Lemon and lime juice- I hardly EVER use,
next level down: condiments:
WHAT YOU WONT FIND IN MY FRIG:
TYPICALLY condiments are BAD. Period. I mean, really loaded with sugar and sodium. If you read my originally story, you will remember that I am a sodium grabber (a saying I use for people that retain water easily). Most men are NOT affected by sodium. Women, however, are EXTREMELY effected by even the smallest amounts of sodium. Soy sauce- BAD, if you have this item in your house and you use it to cook, please don't. It's terrible for high sodium content. Ketchup- I'm from the Pittsburgh area, I grew up putting HEINZ on everything, sorry folks- it's a diet CRASHER! Dressings are also terrible- it take 2 minutes to make the best dressing you will ever have:
Paleo approved salad dressing:
2/3 oil (I use grape seed, you can use Light olive oil or regular) 1/3 balsamic vinegar (I use Ariston) and then a heaping tablespoon of italian seasoning. Done. DELICIOUS.
Back to my frig:
On my door you will see jalapeƱos, mustards(they are usually ok), salsa and minced garlic.

Then you will see a variety of milks. I buy almond unsweetened for my coffee and my protein shakes
Soy is for my children and my husband likes 1%. This is a big deal, he has drank skim forever ( skim milk is one of the most disgustingly over-processed foods you can put in your body. http://www.undergroundhealth.com/harvard-low-fat-milk/

TIPS:
I have a ton of meals prepped in my freezer as well. Just get organized. If you eat at work every day, you need to pack a lunch (a lean meat and a green vegetable) and two snacks, one for mid-morning and one for mid-afterrnon.
If you do shakes( I have a board of shake recipes on Pinterest- look up Mrs Petri Dish and follow), then all of the fruits that are about to go bad, just clean them, cut them up and throw it in your freezer in ziploc bags to use later for shakes/smoothies.

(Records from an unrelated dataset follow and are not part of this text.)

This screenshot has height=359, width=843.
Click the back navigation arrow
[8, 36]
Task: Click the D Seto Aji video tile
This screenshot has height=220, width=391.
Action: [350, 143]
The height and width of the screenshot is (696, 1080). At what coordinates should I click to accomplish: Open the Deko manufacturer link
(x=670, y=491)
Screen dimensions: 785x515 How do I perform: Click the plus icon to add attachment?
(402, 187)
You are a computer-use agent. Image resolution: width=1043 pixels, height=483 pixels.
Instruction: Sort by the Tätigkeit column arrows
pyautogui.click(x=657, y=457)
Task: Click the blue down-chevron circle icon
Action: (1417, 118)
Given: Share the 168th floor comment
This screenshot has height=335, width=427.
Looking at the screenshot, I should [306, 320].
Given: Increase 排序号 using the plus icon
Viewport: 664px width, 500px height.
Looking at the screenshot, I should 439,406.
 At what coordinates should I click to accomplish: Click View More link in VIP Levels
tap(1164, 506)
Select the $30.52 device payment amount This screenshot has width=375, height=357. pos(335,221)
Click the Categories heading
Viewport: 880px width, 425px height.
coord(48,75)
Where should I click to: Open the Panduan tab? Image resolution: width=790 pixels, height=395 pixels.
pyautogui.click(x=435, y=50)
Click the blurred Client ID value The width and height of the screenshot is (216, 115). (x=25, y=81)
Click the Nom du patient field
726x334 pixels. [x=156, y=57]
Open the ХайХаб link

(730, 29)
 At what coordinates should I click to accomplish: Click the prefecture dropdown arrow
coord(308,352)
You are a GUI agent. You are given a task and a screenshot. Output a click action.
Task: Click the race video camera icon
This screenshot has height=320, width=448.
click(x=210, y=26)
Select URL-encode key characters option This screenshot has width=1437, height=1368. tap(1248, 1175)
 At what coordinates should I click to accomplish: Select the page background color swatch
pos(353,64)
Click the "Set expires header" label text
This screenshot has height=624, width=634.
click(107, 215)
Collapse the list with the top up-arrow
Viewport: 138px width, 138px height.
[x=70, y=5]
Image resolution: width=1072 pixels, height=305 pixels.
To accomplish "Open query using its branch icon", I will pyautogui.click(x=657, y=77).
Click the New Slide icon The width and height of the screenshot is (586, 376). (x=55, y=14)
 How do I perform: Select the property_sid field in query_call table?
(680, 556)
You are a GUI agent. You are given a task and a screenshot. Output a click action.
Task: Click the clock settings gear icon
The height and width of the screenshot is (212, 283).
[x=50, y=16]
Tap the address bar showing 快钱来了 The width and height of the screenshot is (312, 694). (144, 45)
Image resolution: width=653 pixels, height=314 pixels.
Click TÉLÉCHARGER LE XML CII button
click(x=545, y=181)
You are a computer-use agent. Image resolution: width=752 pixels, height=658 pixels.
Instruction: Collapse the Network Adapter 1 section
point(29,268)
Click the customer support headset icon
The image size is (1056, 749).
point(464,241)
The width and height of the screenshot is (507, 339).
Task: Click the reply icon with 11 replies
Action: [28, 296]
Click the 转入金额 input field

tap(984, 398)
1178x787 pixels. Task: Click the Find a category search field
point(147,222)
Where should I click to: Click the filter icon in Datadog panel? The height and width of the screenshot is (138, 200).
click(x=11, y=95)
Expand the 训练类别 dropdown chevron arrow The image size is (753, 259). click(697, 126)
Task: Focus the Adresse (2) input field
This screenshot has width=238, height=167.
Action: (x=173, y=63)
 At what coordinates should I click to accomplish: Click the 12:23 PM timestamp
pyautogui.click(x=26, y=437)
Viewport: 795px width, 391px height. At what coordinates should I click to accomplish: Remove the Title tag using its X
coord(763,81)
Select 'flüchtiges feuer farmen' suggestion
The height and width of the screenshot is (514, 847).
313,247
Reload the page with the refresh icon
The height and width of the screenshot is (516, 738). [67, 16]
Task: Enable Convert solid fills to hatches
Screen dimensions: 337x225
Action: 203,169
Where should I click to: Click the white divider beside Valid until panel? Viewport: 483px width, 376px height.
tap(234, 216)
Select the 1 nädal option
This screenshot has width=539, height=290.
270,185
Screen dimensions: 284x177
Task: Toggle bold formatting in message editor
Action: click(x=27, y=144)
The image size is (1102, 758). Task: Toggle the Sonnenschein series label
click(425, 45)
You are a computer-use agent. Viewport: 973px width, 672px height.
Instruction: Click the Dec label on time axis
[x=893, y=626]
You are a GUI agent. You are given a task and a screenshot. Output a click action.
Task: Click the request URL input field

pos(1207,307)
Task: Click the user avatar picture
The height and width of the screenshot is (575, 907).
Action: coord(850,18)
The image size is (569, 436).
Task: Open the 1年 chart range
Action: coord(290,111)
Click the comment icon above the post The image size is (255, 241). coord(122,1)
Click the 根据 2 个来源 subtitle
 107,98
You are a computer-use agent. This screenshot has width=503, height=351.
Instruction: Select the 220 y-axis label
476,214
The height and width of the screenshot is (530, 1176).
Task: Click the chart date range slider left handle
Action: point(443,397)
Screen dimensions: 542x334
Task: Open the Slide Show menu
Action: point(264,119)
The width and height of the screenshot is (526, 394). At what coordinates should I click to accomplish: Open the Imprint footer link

If you work out of your home it's important to stay away from the kitchen until you can trust yourself to avoid all-day snacking. This is what would kill my diet. I ate really healthy meals and then I would snack all day (after honestly adding up the calories I was eating anywhere from 500-900 CALORIES worth of AIR)(I refer to all foods that don't fuel your body as air- I mean, they don't do anything but screw up your progress).

A lot of this is more of a mind game with yourself than you would care to acknowledge. Most of us eat out of anxiety, boredom and/or stress. Take that out of the equation. Keep a food journal, write down how you feel when you mess up (I know, the guys that are reading this right now are like, YEAH RIGHT!)

But honestly, you have to keep yourself in check. ONLY you can help YOU!